Adding assets is the formula for cash flow and distribution growth at master limited partnerships (MLP). Kinder’s debt burden from the deal will be reduced from the planned sale of El Paso’s oil and gas production assets.

And there are numerous opportunities for growth as well, by extending and expanding the combination’s 80,000 mile-plus pipeline network, which reaches every major shale-producing region in the country.

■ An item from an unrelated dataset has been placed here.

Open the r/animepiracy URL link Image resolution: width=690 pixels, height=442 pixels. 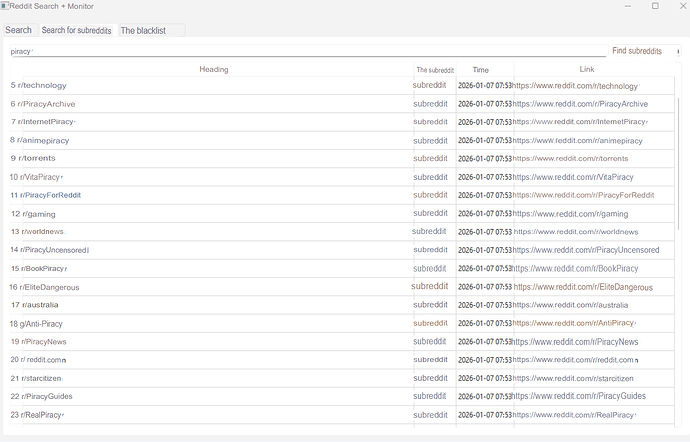[x=577, y=140]
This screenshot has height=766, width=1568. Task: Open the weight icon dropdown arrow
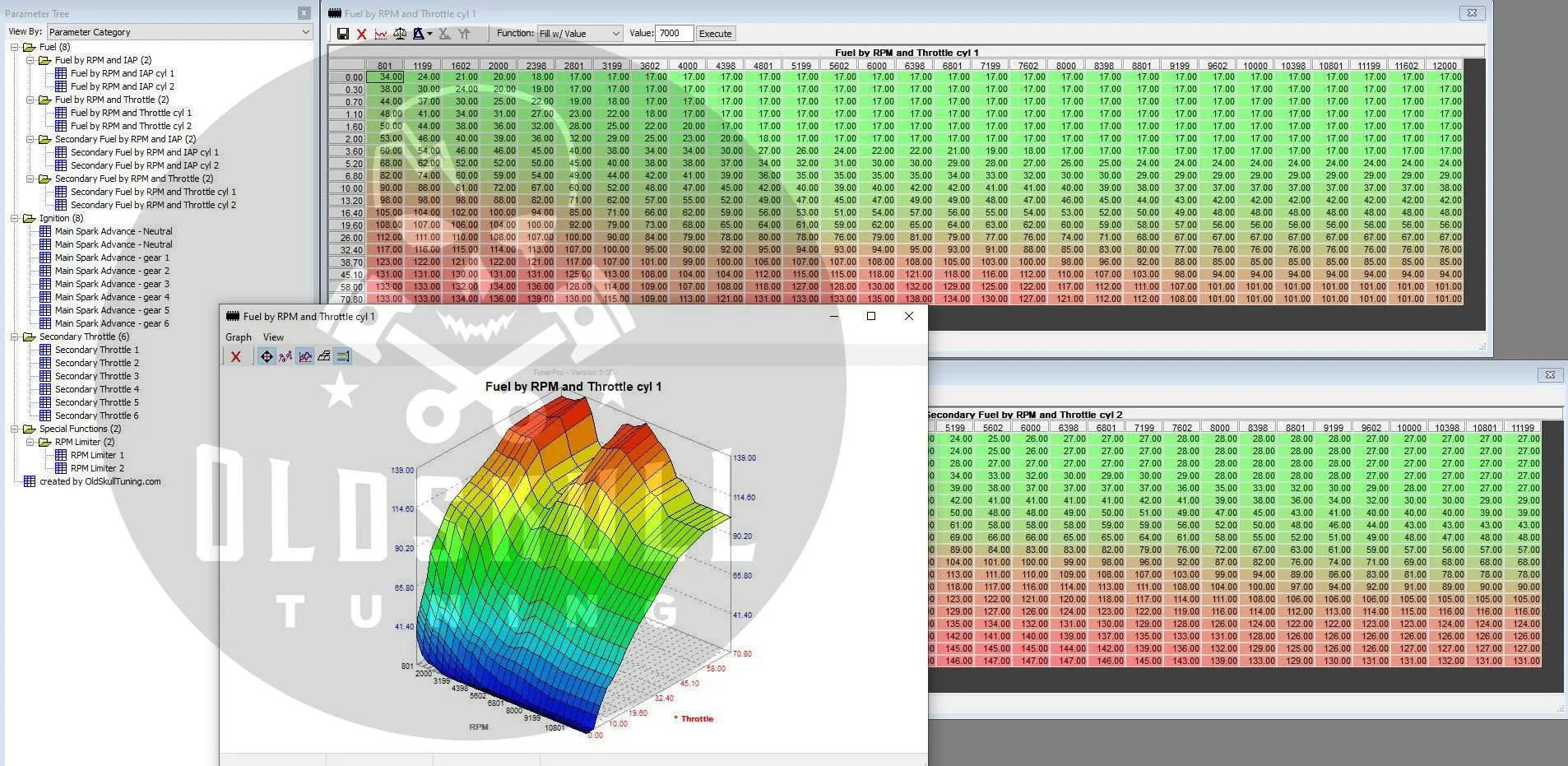click(x=429, y=34)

AmeriGas Partners (AGU) and Energy Transfer Partners (ETP)
Amerigas, the nation’s largest retail propane marketer, will pay $1.5 billion in cash and $1.3 billion in AGU common units for ETP’s propane assets. After the deal, Energy Transfer Partners will own 34% of AmeriGas common units, and has agreed to hold onto its stake in AmeriGas until 2013.

The deal completes Energy Transfer Partners’ transition to a pure midstream energy company. It will provide badly needed cash to finance the company’s pending $2 billion purchase of Florida Gas Transmission. The need to come up with $3 billion to $3.5 billion in equity to finance that deal—as well as the MLP’s growth in natural gas liquids infrastructure—has hung over its unit price for some months.

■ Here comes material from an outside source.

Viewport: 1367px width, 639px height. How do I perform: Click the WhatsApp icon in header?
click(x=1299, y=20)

This deal dramatically reduces financing and distribution risks, and Energy Transfer will still realize a healthy chunk of cash from propane by owning 34% of AmeriGas. Moody’s has already called the propane-operations sale positive for credit.

Statoil ASA (STO) and Brigham Exploration (BEXP)
Norway’s government-controlled oil company is buying the Bakken-shale-centered natural-gas exploration and production (E&P) company for $36.50 per share in cash.

Statoil needs to replace its North Sea oil production, which has declined by 50% since 2000. Breakeven price of production in the North Dakota gas fields is $55 per barrel of oil equivalent, which is far below West Texas Intermediate (WTI) crude oil’s current price of $86 per barrel or Brent North Sea crude oil’s $111 per barrel price tag.

According to lead advisor Elliott Gue of The Energy Strategist: "Statoil’s interest in the red-hot Bakken Shale suggests that other Super Majors may be eyeing similar deals.